* _WHAT THE TASK ASKS_
Copy the items below verbatim, beginning at the line that contains "Task: Click the orange" and stopping after the line that contains "pos(191,264)".

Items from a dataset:
* Begin *
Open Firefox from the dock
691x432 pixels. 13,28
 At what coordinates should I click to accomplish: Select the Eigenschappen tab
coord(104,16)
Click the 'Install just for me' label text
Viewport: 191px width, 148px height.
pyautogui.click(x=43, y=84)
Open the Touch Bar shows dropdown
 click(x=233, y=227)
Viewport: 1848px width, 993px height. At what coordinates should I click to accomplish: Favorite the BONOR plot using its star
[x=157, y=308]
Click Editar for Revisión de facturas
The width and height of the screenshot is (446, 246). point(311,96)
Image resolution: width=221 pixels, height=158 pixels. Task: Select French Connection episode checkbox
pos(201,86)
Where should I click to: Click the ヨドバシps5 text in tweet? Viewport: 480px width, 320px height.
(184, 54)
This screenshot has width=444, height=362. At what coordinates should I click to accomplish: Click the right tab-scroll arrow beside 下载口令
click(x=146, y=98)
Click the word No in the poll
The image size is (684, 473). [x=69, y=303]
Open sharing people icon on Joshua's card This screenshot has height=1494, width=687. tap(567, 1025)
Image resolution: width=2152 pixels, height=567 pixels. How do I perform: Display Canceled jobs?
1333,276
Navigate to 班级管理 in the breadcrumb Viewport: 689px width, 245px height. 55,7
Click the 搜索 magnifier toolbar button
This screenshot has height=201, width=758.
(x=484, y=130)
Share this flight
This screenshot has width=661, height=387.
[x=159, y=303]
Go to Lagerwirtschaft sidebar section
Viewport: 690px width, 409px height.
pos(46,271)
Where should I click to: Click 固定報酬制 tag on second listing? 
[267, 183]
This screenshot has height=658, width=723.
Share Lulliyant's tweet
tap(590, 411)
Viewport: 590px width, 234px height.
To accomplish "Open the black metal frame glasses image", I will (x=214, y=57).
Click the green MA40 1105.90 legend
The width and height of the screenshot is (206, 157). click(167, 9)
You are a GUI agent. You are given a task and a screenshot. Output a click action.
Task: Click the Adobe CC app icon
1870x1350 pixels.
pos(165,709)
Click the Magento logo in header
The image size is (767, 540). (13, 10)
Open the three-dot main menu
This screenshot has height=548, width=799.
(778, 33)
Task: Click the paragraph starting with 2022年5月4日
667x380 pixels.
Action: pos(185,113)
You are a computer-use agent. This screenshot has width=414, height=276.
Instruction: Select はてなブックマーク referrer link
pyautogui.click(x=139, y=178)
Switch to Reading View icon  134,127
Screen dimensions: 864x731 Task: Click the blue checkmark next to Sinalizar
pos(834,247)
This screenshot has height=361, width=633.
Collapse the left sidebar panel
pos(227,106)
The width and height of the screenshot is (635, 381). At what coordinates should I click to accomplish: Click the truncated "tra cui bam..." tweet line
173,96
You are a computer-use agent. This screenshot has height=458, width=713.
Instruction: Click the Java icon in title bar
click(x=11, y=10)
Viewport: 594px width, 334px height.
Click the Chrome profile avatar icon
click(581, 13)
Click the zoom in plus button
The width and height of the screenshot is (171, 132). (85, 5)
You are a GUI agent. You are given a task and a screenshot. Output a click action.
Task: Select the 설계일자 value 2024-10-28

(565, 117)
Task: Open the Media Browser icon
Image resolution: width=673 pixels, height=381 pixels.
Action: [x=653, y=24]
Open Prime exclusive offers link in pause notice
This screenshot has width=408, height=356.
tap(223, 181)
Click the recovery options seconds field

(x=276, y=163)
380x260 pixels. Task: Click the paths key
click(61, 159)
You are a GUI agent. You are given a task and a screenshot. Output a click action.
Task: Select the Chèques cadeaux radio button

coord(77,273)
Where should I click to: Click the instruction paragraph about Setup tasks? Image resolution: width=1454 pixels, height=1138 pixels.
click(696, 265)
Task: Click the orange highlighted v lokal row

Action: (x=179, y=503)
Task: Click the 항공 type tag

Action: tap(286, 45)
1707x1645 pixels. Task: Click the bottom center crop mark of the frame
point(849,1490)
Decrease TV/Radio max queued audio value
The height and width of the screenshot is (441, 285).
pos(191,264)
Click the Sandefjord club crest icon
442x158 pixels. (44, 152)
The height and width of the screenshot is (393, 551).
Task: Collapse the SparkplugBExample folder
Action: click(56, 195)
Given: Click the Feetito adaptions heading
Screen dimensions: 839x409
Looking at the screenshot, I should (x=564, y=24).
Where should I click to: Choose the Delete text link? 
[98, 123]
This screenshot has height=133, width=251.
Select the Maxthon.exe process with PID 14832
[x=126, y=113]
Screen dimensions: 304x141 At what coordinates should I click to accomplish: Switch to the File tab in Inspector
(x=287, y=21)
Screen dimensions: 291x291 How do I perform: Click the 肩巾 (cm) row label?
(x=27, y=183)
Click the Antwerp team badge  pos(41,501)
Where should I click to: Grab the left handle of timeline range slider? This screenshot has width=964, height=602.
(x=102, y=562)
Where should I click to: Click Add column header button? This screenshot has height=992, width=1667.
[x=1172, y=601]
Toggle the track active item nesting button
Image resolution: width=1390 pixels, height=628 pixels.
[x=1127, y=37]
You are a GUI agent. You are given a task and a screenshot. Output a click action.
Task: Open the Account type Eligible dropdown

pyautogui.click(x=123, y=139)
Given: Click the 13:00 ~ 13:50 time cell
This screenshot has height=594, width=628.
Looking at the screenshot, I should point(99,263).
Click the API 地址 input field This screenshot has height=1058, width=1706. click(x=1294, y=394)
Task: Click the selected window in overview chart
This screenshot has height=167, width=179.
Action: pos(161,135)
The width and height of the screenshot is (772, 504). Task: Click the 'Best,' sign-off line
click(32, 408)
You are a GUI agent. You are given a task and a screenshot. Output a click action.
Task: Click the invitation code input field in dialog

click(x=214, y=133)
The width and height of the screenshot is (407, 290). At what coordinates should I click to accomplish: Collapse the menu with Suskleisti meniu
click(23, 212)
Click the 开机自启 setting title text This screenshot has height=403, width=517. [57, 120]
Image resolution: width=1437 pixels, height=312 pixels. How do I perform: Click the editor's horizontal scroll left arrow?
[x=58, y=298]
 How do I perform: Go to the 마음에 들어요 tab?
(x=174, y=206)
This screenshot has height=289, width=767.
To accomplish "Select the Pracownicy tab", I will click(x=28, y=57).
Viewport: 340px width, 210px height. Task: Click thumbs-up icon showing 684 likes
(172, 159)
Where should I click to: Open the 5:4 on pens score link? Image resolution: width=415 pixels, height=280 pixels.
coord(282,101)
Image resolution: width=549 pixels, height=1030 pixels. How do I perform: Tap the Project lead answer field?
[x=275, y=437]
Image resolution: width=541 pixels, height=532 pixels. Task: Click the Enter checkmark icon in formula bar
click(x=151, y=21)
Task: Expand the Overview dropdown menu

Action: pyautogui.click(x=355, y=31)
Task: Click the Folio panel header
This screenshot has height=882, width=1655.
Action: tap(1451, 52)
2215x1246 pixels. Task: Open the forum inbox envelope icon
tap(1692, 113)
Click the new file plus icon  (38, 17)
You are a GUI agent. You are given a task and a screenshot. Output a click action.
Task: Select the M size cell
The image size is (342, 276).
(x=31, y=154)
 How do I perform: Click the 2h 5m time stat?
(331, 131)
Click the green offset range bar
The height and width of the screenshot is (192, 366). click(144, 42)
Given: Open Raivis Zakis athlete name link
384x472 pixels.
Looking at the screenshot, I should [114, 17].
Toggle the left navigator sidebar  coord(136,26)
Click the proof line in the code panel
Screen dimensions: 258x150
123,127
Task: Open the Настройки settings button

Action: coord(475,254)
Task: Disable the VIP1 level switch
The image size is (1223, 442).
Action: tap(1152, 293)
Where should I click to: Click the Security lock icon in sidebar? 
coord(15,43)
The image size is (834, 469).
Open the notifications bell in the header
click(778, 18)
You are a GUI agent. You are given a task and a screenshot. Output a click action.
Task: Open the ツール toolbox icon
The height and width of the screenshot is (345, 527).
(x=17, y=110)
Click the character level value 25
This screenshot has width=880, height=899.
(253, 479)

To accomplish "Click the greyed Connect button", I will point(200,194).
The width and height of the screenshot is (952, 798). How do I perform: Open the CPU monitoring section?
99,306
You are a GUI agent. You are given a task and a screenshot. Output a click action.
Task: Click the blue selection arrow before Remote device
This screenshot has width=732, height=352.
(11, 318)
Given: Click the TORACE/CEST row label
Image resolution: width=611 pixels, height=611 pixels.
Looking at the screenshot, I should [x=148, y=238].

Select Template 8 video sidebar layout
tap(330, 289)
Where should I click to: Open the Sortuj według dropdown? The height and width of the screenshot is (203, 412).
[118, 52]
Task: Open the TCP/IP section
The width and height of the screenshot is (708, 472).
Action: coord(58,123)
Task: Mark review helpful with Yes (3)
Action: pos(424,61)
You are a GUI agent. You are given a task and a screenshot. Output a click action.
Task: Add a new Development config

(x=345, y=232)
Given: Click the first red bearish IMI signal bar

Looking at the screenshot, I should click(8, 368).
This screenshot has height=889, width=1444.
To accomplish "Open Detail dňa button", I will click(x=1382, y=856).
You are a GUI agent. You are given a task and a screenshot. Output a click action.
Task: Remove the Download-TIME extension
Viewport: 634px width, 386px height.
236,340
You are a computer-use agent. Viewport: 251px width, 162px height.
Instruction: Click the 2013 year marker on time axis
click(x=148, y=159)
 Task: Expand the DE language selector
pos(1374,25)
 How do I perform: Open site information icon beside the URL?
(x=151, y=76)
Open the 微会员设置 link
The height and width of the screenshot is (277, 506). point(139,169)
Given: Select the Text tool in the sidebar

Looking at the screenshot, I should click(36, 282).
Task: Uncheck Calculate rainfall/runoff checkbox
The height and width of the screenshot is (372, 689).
* End *
* _PROBLEM SOLUTION_
Task: Click the orange highlighted v lokal row

Action: (x=179, y=503)
Task: Click the 항공 type tag

Action: tap(286, 45)
1707x1645 pixels. Task: Click the bottom center crop mark of the frame
point(849,1490)
Decrease TV/Radio max queued audio value
The height and width of the screenshot is (441, 285).
pos(191,264)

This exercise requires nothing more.